Google Glass 'to be redesigned from scratch'

Sergey Brin, co-founder at Google Inc., wears Project Glass wearable internet glasses while speaking at a Google I/O conference
Sergey Brin, co-founder at Google Inc., wears Project Glass wearable internet glasses while speaking at a Google I/O conference
Clare Cullen wearing Google Glass

Rhiannon Williams

The next version of Google Glass to be launched will look nothing like its predecessor, after sources close to the new head of the project claim he wants to 'redesign it from scratch'.

Google confirmed it was removing Google Glass from sale and discontinuing its Explorer programme last month, but insisted the project was not being abandoned altogether.

Tony Fadell, founder and chief executive of smart thermostat maker Nest Labs, which was acquired by Google a year ago was placed in charge of the Glass team, and has big plans to redesign the headset, according to the New York Times.

Mr Fadell, a former Apple product executive, plans to overhaul the device and will not release it until it is entirely finished. Despite going on sale in the UK last year priced at £1,000, the Glass headset was officially a prototype product.
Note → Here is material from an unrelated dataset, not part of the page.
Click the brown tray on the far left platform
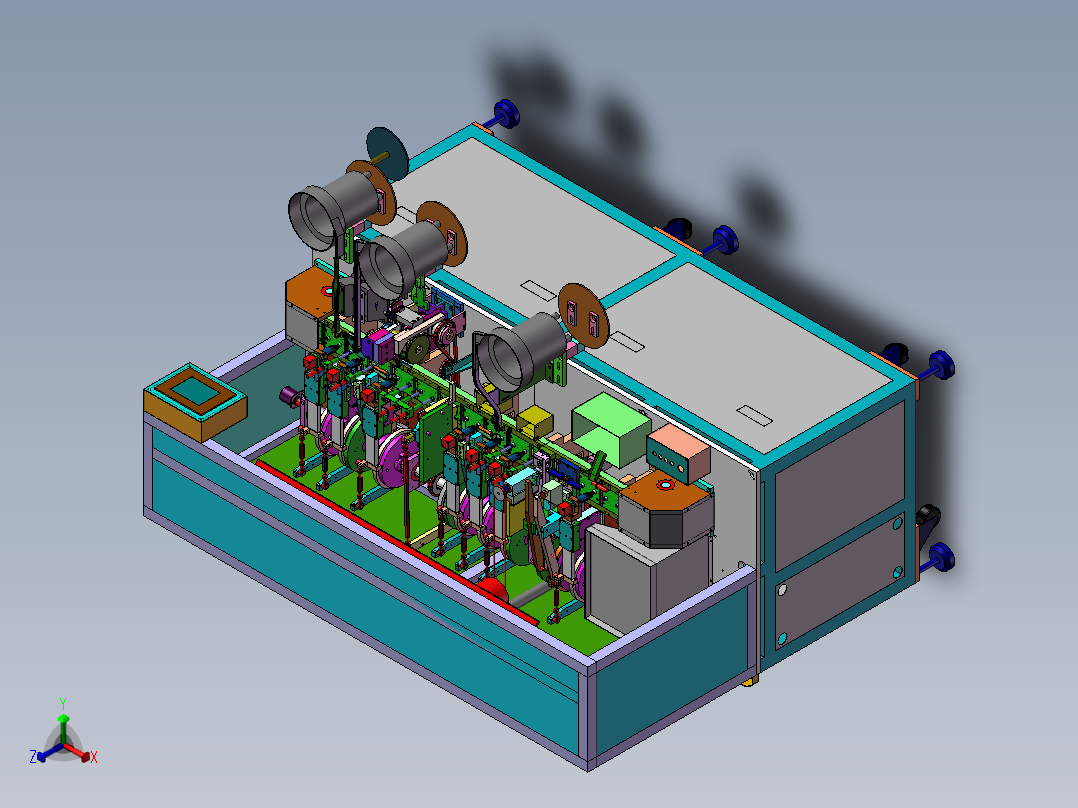 point(197,390)
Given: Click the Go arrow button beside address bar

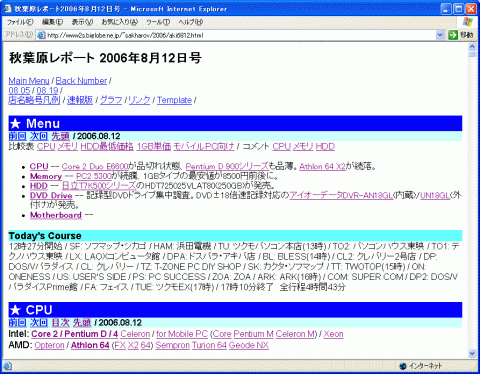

“There will be no public experimentation,” one adviser to Mr. Fadell told the newspaper. “Tony is a product guy and he’s not going to release something until it’s perfect.”
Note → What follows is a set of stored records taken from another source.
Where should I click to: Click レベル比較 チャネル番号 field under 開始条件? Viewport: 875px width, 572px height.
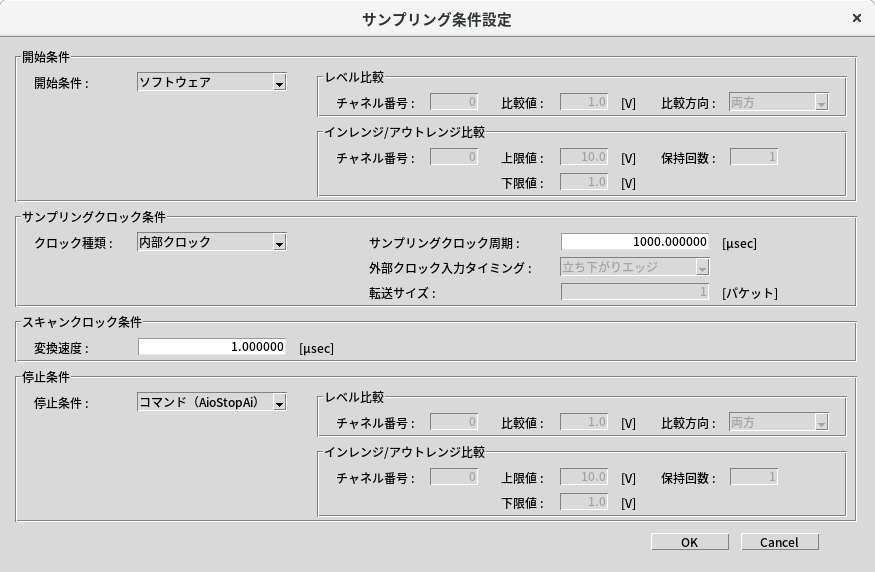click(454, 102)
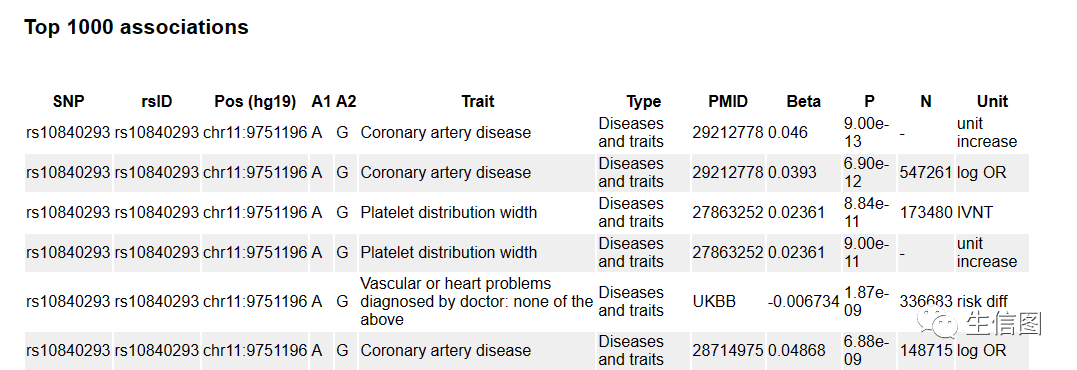
Task: Click the Beta column header
Action: click(x=804, y=102)
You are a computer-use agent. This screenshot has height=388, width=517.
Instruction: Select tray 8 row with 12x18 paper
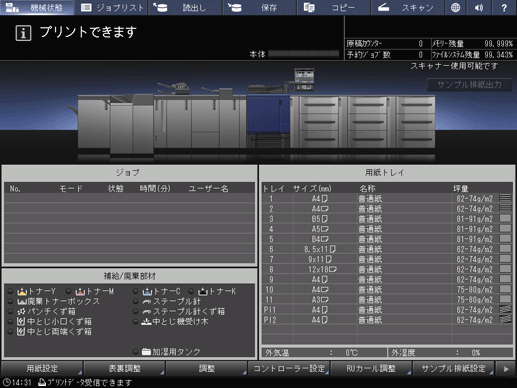(387, 269)
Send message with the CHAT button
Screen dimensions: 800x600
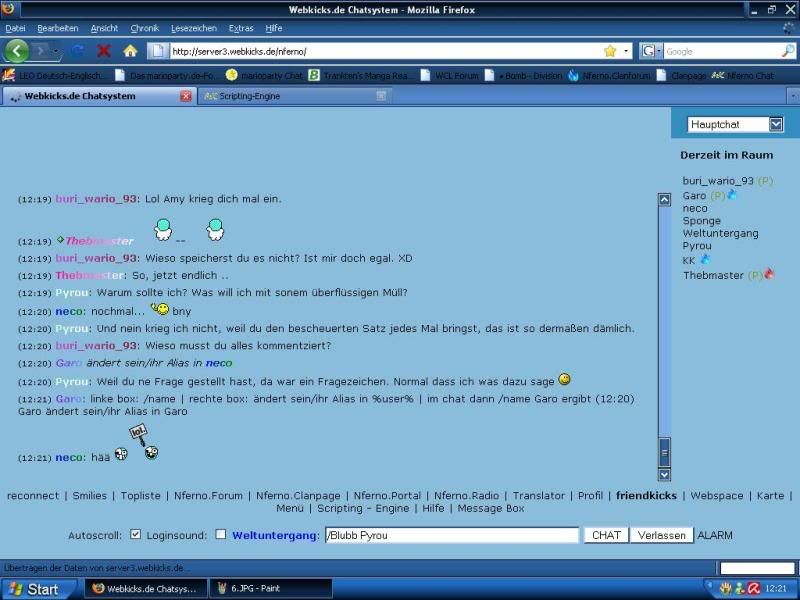606,535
It was previously reported that Intel will provide the chip for the next version of Glass, replacing the deal the company had with Texas Instruments.

The headset was criticised by the fashion industry for its clunky design, which some attributed to the headset's need to appear conspicuous to offset fears surrounding covert filming or surveillance.
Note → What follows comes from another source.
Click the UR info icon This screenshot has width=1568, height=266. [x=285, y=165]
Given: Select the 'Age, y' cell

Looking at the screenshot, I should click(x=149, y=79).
Glass found it hard to shake off its geeky image, especially due to the prism-like display that juts out from the frame and sits in front of the lens on any pair of glasses and bulky battery pack, despite several high-profile collaborations with brands including Luxottica, the company behind Ray-Ban and Oakley, and Diane von Furtstenburg.

The headset was made from a single piece of titanium, meaning it could not be folded like a normal pair of glasses, and it was plagued by reports that focusing on screen so close to the wearer's eye caused headaches and disorientation.